Pasaron los meses. Luego, los años. El delegado Augusto fue transferido. La delegada Patrícia asumió el caso en 2014. Revisó todo, ordenó nuevas pericias al coche, exploró nuevas áreas. Nada. El caso de las tres amigas de Aracaju se convirtió en un fantasma, una herida abierta en la ciudad.
El 17 de abril de 2016, tres años y un mes después de la desaparición, la verdad, o al menos una parte de ella, emergió de la tierra.
En Santa Maria, un barrio alejado del litoral, operarios de la constructora Alvorada preparaban un terreno abandonado para un nuevo condominio. A las 10:30 de la mañana, el operador de una retroexcavadora, Marcos, detuvo la máquina. Había golpeado algo a un metro y medio de profundidad. Pensó que eran huesos de animal. Al mirar más de cerca, supo que estaba equivocado.
La policía acordonó la zona. Los peritos forenses comenzaron una exhumación cuidadosa. Encontraron tres conjuntos de restos óseos, dispuestos uno al lado del otro en una cova rasa (fosa superficial). No había ataúdes, ni restos de ropa, ni objetos personales.
Se tomaron muestras de ADN de las familias, que ya estaban en la base de datos de desaparecidos. Cinco días después, el resultado fue positivo. Eran Mariana, Júlia y Camila.
El hallazgo fue un golpe devastador para las familias, que pasaron del tormento de la esperanza a la agonía del luto. Pero para la policía, era la primera pista real en tres años. Ahora sabían dónde. Comenzaron a investigar el “quién” y el “por qué”.
El terreno donde fueron encontradas había pertenecido a una empresa llamada Parque Verde Empreendimentos, que había dejado el lote abandonado y sin vigilancia desde 2011. Era accesible para cualquiera.

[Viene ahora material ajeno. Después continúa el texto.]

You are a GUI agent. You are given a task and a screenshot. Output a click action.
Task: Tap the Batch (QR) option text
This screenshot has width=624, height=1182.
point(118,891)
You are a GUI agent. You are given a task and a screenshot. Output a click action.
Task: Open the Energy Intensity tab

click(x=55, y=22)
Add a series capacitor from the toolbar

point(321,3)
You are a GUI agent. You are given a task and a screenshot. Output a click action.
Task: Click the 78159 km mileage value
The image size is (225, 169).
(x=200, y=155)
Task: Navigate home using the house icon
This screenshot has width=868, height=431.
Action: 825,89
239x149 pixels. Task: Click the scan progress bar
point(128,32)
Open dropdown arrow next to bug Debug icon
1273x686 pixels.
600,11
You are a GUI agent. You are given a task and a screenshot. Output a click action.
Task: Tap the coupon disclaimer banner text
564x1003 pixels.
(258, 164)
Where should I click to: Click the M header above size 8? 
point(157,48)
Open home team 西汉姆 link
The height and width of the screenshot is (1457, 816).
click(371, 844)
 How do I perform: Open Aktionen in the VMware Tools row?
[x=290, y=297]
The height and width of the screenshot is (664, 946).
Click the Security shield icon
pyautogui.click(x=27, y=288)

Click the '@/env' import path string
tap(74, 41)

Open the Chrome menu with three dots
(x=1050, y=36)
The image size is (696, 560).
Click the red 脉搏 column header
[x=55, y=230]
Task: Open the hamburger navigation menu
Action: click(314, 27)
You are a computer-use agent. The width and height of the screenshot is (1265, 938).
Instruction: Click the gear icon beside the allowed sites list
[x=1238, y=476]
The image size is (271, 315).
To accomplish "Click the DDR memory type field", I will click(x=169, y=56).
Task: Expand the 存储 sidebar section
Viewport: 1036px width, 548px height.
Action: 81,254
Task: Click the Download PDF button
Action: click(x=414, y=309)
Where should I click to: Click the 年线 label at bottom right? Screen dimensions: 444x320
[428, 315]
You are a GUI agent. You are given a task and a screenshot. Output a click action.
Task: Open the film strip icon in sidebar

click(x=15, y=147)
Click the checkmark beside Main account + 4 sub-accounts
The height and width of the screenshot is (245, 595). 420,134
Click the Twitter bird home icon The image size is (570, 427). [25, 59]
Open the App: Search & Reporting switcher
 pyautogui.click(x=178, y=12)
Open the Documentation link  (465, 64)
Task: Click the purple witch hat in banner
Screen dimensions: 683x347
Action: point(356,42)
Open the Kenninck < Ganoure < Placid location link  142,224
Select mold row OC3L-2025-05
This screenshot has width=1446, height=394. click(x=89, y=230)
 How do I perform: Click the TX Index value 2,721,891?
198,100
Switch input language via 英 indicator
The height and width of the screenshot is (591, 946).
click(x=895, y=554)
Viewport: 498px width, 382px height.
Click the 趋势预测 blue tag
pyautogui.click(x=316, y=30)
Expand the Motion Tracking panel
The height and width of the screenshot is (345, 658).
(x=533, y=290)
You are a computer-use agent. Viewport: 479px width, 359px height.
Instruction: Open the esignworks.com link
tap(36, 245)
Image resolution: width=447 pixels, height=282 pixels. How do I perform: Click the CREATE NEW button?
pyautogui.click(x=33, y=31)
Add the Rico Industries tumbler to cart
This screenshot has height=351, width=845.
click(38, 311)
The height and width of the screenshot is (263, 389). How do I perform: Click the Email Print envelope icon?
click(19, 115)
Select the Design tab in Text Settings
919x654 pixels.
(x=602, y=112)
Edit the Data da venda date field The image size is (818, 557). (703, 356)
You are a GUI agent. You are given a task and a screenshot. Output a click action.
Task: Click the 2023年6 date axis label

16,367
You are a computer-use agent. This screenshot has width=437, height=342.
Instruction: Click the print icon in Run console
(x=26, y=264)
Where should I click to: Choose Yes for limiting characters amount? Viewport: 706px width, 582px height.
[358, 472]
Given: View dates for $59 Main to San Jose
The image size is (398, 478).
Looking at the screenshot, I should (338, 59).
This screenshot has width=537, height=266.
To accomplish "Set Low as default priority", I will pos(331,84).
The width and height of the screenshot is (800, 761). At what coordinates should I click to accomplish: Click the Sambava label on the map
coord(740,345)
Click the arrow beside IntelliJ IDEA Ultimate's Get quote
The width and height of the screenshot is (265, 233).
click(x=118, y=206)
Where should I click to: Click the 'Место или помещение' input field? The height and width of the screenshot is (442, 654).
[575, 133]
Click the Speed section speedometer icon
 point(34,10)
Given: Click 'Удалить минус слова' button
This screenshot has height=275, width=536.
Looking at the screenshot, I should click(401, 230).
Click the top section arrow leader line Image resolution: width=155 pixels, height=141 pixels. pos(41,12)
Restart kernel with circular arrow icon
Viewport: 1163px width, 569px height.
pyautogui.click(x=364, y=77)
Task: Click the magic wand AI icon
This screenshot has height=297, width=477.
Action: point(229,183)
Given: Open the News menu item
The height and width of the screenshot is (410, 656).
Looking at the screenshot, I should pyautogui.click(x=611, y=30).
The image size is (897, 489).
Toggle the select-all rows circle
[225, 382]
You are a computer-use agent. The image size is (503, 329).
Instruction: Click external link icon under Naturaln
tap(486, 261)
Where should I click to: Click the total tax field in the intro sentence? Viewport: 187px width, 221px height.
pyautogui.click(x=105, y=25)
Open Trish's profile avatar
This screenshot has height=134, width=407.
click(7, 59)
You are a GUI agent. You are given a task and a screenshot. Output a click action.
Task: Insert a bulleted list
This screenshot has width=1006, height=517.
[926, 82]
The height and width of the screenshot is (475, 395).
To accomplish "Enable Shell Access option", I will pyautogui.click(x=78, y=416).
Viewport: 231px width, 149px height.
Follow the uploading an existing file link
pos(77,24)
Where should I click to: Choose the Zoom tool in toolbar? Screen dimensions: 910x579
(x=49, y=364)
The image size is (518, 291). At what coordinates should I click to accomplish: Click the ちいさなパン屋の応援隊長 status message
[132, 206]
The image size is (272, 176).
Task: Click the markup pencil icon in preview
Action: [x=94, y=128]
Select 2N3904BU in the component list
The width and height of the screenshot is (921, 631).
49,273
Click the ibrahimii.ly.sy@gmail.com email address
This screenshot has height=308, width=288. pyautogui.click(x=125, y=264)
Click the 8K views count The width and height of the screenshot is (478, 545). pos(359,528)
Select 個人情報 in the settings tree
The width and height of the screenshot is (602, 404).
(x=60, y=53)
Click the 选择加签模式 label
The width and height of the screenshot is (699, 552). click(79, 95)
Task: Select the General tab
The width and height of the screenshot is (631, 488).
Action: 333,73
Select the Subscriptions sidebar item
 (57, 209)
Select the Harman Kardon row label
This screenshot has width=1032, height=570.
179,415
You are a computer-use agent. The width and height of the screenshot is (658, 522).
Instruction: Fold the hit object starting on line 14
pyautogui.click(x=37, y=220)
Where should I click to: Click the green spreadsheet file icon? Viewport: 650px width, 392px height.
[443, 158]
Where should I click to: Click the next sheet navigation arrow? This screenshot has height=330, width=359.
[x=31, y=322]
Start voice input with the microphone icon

La nueva investigación, ahora dirigida por la delegada Patrícia y un grupo de trabajo, fue tan frustrante como la primera. El estado de los huesos impidió determinar la causa exacta de la muerte. Se identificaron fracturas en las costillas de Júlia y Camila, pero era imposible saber si ocurrieron antes o después de la muerte. No había signos de balas o cuchillos.
Se investigó a los empleados de la constructora, a los antiguos vigilantes del terreno. Nada. Se rastrearon registros de compra de palas y herramientas en la ciudad. Nada.
La policía volvió a centrarse en Rafael y Bruno. Sus coartadas se mantuvieron firmes incluso tres años después. Bruno se negó a someterse a una prueba de polígrafo, pero su negativa no era una prueba de culpabilidad.
El caso era un rompecabezas con las piezas más cruciales desaparecidas. Quienquiera que las haya matado, había planeado meticulosamente cada paso.
Primero, el sabotaje de las cámaras de seguridad, un acto que requería conocimientos técnicos avanzados. Segundo, la intercepción en la Avenida Barão de Maruim. Tercero, el traslado del coche de Mariana a un punto (São Conrado), dejándolo limpio y cerrado para confundir. Cuarto, el transporte de los tres cuerpos 18 kilómetros en otra dirección (Santa Maria) para enterrarlos en un lugar abandonado, todo sin dejar un solo rastro forense.
Era un crimen de una sofisticación aterradora.
En octubre de 2016, seis meses después de encontrar los cuerpos, la delegada Patrícia admitió públicamente que la investigación estaba estancada. “Hemos agotado todas las líneas de investigación”, declaró. “No tenemos sospechosos. No tenemos testigos fiables. No tenemos pruebas materiales suficientes”.
Hoy, más de una década después, el caso sigue oficialmente abierto, pero sin solución. Es el mayor enigma criminal en la historia de Sergipe. El restaurante Mirante do Mar cerró en 2018. La constructora Parque Verde quebró en 2019, y el terreno donde Mariana, Júlia y Camila fueron encontradas sigue abandonado, cubierto por la maleza.
Los celulares y la ropa que llevaban esa noche nunca fueron encontrados. Las preguntas siguen resonando: ¿Quién las mató? ¿Por qué? ¿Y cómo lograron ejecutar un crimen tan perfecto? La verdad sobre lo que sucedió en esa corta noche de marzo de 2013 sigue enterrada, tan profundamente como los secretos que los asesinos se llevaron consigo.